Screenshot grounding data
_ _ _ _ _

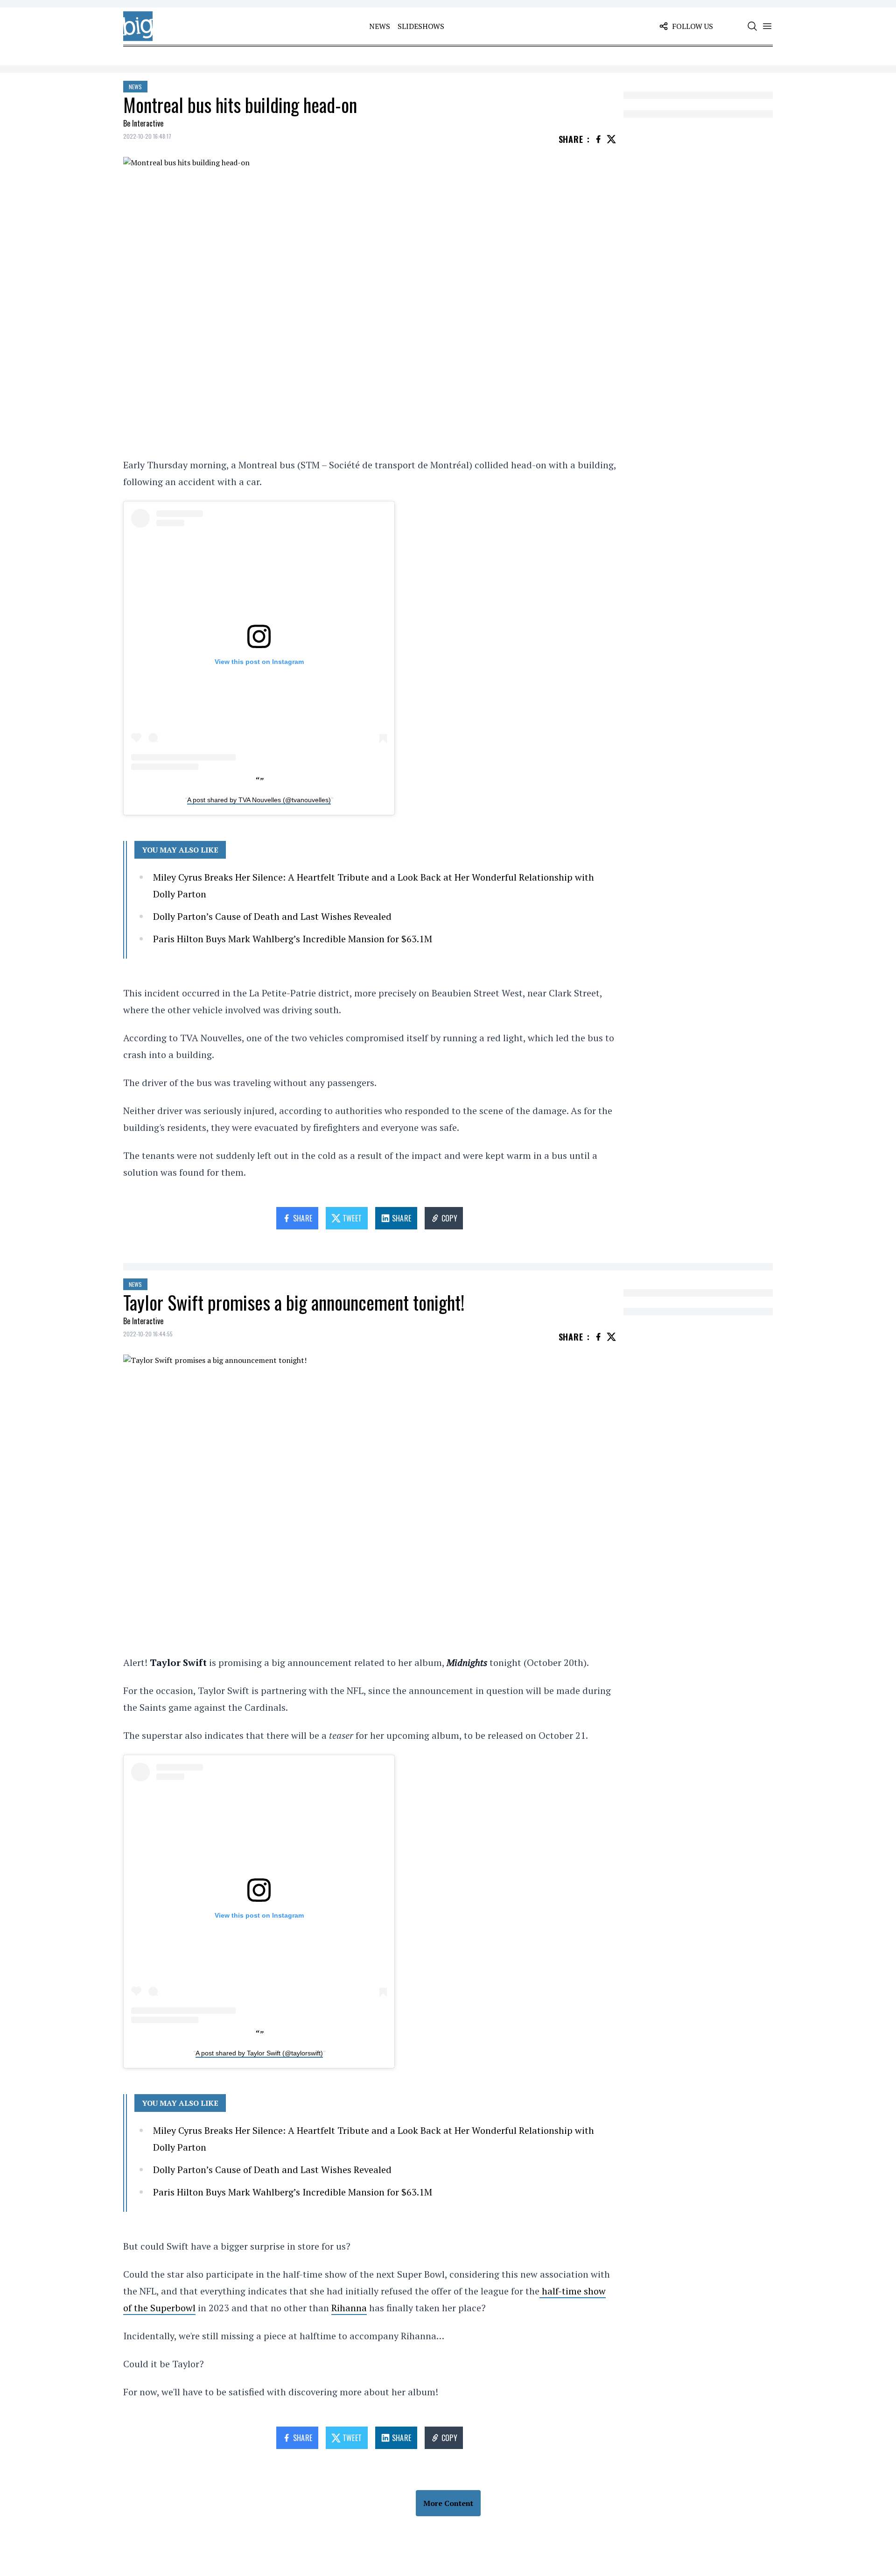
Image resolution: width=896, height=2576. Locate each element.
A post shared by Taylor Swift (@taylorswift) (259, 2053)
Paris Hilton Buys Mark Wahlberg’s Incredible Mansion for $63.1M (292, 938)
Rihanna (349, 2307)
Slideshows (421, 26)
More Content (448, 2503)
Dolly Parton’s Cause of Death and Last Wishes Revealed (272, 916)
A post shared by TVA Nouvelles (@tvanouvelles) (259, 800)
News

_ _ _ _ _

Task brief: The expected output is every line of the data, unchanged, with the pictures skipped.

Exercise result:
Image resolution: width=896, height=2576. Locate each element.
A post shared by Taylor Swift (@taylorswift) (259, 2053)
Paris Hilton Buys Mark Wahlberg’s Incredible Mansion for $63.1M (292, 938)
Rihanna (349, 2307)
Slideshows (421, 26)
More Content (448, 2503)
Dolly Parton’s Cause of Death and Last Wishes Revealed (272, 916)
A post shared by TVA Nouvelles (@tvanouvelles) (259, 800)
News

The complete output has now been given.